As pessoas são diferentes entre si. Precisamos ensinar as crianças a respeitar as diferenças. Todas as diferenças (raciais, culturais, religiosas, econômicas, ideológicas, etc.)
“… a humanização é um processo recíproco. Para que os outros possam fazer-me humano, tenho de os fazer humanos, se para mim todas as pessoas são coisas ou animais, também eu não serei mais do que uma coisa ou um animal. Por isso, dar-se uma vida boa não pode ser muito diferente afinal de dar uma vida boa.” (Fernando Savater, Ética para meu filho)
3- RESPONSABILIDADE: Toda ação tem consequência que podemos antever e sobre as quais, diante das ações que são de nossa escolha, temos responsabilidade. Devemos ensinar a criança a assumir responsabilidade pelas escolhas que fez e sobre as conseqüências correspondentes ( Quem planta vento, colhe tempestade!). Claro que para isso devemos considerar a etapa do seu desenvolvimento. Geralmente dois sentimentos básicos acompanham a responsabilidade: a culpa e a vergonha.
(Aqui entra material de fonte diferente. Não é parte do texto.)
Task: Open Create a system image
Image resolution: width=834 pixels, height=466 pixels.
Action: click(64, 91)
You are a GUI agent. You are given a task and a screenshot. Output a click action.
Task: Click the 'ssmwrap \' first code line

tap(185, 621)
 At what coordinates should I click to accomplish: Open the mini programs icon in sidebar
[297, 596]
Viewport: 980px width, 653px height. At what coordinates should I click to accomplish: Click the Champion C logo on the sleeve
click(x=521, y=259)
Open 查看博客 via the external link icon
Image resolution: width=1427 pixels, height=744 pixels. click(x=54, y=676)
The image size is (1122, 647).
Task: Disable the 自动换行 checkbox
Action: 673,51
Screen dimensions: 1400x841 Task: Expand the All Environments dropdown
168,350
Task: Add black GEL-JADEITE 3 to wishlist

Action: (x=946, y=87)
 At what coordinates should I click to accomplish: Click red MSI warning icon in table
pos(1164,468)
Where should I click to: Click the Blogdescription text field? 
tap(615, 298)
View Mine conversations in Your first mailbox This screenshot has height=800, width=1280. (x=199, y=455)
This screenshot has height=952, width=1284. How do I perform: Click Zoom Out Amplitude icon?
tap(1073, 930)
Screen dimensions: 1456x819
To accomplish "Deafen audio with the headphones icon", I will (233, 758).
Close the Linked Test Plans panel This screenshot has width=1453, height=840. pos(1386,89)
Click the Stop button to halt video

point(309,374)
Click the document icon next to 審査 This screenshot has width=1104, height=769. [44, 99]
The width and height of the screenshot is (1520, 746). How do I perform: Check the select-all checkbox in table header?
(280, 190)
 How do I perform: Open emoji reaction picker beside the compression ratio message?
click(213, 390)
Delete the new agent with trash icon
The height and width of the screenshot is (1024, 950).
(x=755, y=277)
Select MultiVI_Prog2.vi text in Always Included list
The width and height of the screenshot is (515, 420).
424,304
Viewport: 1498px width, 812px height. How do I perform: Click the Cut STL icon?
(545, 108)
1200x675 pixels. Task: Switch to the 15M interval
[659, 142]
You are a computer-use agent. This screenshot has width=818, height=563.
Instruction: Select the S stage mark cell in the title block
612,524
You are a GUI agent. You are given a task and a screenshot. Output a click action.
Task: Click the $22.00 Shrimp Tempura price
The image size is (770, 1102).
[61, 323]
4- LIMITES: Limites são marcos que aparecem impostos às ações e que dizem que fronteiras não devem ser atravessadas ou atos devem ser realizados. O limite traz a idéia de fragilidade e de conseqüências.
5- VERACIDADE: Ser verdadeiro significa apresentar os fatos como ocorreram e buscar as interpretações – o sentido – e as explicações – as causas – que mais pareçam pertinentes. A outra faceta da veracidade é a AUTENTICIDADE que é ser verdadeiro consigo mesmo. Às vezes os filhos aprendem a mentir com os pais!
6- LIBERDADE: Liberdade é a capacidade de escolher segundo sua preferência ou formação de um modo que não cause danos a si próprio e aos outros. È a nossa auto-expressão. É escolher pelo sim ou pelo não. Pelo claro ou escuro. Agora ou depois. As boas escolhas, fruto da nossa liberdade são fundamentadas nas seguintes disposições: a) nem tudo dá na mesma (tanto faz); b) deve-se fazer o que de fato queremos; c) ter um bom gosto moral (certas coisas nos repugnam); d) não fazer nada que fira a minha liberdade; e) nem tudo me convém.
7- LEVEZA DA VIDA E FESTEJAR A VIDA: A leveza da vida diz respeito a perceber que certas coisas não devem ser levadas tão a sério devido ao seu caráter ilusório, ou seja, às vezes andamos atrás de coisas que mais tarde perceberemos que era mera aparência. Nós nos equivocamos muitas vezes e não podemos controlar completamente todas as situações. É sentir-se feliz por estar vivo e poder construir uma linda história. O Festejar a vida diz respeito a deixarmos nos levar pelos nossos sentidos, pelo amor, pela comunhão, pela amizade, pelo companheirismo, é dançar e se sentir simplesmente feliz por se estar vivo.
ESCOLA E FAMÍLIA: UMA PARCERIA QUE DÁ CERTO
Por fim, lembre-se que a escola é uma boa parceira neste processo de formação do caráter moral. Participe. Apóie. Estimule o seu filho a respeitar as regras e as pessoas.